Textauszug:
══════════

Führt denn unser Mystiker die Ewigkeit voll und ganz in sein persönliches Alltagsleben ein, lässt er denn von ihr seinen Lebensrhythmus bestimmen? Ganz und gar nicht. Er wechselt sie im Kramladen der Geschichte bedenkenlos in das Kleingeld der Zeit ein. Und dann konsumiert er die gleiche Zeit wie wir Sündigen und spielt sich uns gegenüber damit groß auf, dass er sich doch nur eine kleine Portion von der Ewigkeit abgeschnitten und von dieser selben Ewigkeit einen unerschöpflichen Teil als Reserve beiseite gelegt habe.
Mereschkowski hat ein Lieblingsbild: „vermeintliche Spiegeltiefe, wirkliche Fläche“. Wie er vom russischen Atheismus spricht, so charakterisiert er auch den Teufel. Ob er in Bezug auf den Atheismus recht hat, wollen wir nicht untersuchen, und wie genau er den Teufel malt, ist für uns schwer zu entscheiden. Aber es kommt uns so vor, als könnte er mit diesen Worten am besten sich selbst charakterisieren, denn sein ganzes neues religiöses Bewusstsein liegt in einer Ebene, hat kein Fleisch und Blut, stellt nur äußere Konturen dar, die Projektion von irgend etwas, eine nackte Formel, einen Schatten fremden Glaubens, nur Widerspiegelung unergründlicher Tiefen ... Glaubt er denn überhaupt? Wenn er es sagt, dann glaubt er auch. Aber er hat es nicht nötig, andere mit seinem Glauben anzustecken. Er sieht immer beunruhigt aus, vermag aber niemanden zu beunruhigen. Er ist an titanischen Antithesen furchtbar reich, aber sie erregen nicht, dringen nicht ins Bewusstsein ein, und man behält sie nicht im Gedächtnis. Er hat immer einen eindringlichen Tonfall, dringt aber nicht durch. Ihm fehlt nicht viel: echte Leidenschaft. Seiner Seele fehlen Flügel Er ist Egoist. Er ist der kälteste, berechnendste und symmetrischste Mensch, der jeden seiner Schritte misst, wägt und beobachtet. Irdische Berechnungen stellt er zweifellos wesentlich besser an als apokalyptische. Seiner Natur nach ist er kein Mystiker, aber auch kein Realist: er ist – die Nüchternheit selbst.

══════════

Gespeicherte Daten:
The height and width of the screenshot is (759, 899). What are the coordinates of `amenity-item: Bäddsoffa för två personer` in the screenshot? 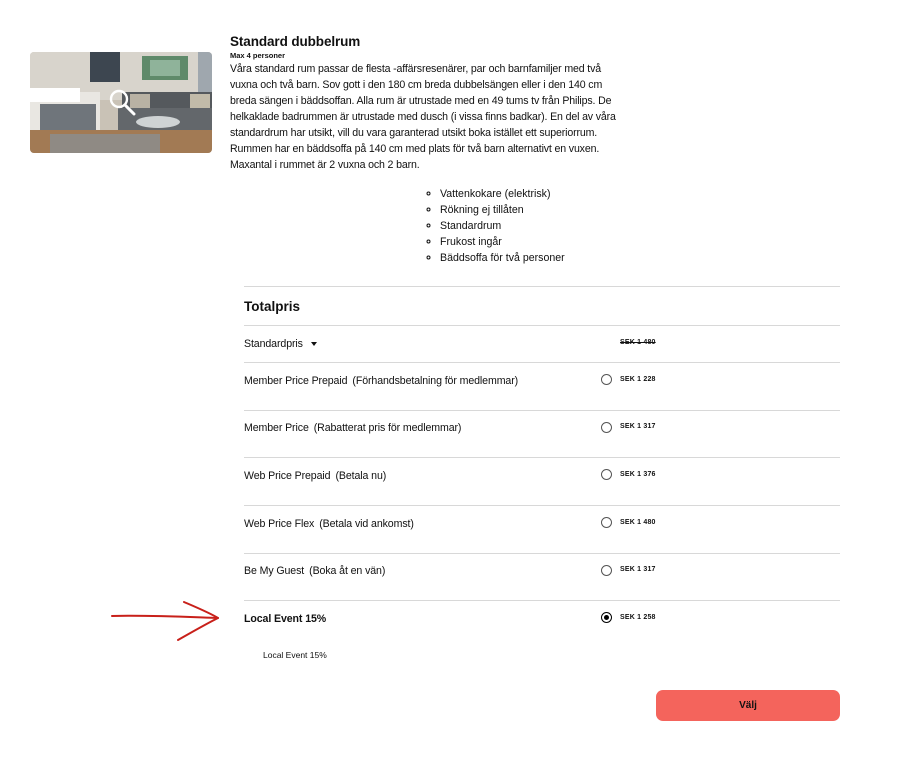 It's located at (502, 258).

══════════

Arbeitsaufträge:
[1] Geben Sie aus dem Textauszug über Mereschkowski die Stelle wörtlich wieder, beginnend bei „Führt denn unser“ und endend bei „beiseite gelegt habe.“.
[2] Beantworten Sie anhand des Textauszugs über Mereschkowski die folgenden Fragen.
(a) Wo wechselt der Mystiker die Ewigkeit in das Kleingeld der Zeit ein?
(b) Wie lautet Mereschkowskis Lieblingsbild?
(c) Was ist Mereschkowski laut dem letzten Satz seiner Natur nach?

Lösungen:
[1]
Führt denn unser Mystiker die Ewigkeit voll und ganz in sein persönliches Alltagsleben ein, lässt er denn von ihr seinen Lebensrhythmus bestimmen? Ganz und gar nicht. Er wechselt sie im Kramladen der Geschichte bedenkenlos in das Kleingeld der Zeit ein. Und dann konsumiert er die gleiche Zeit wie wir Sündigen und spielt sich uns gegenüber damit groß auf, dass er sich doch nur eine kleine Portion von der Ewigkeit abgeschnitten und von dieser selben Ewigkeit einen unerschöpflichen Teil als Reserve beiseite gelegt habe.

[2]
(a) Im Kramladen der Geschichte.
(b) „vermeintliche Spiegeltiefe, wirkliche Fläche“
(c) Die Nüchternheit selbst.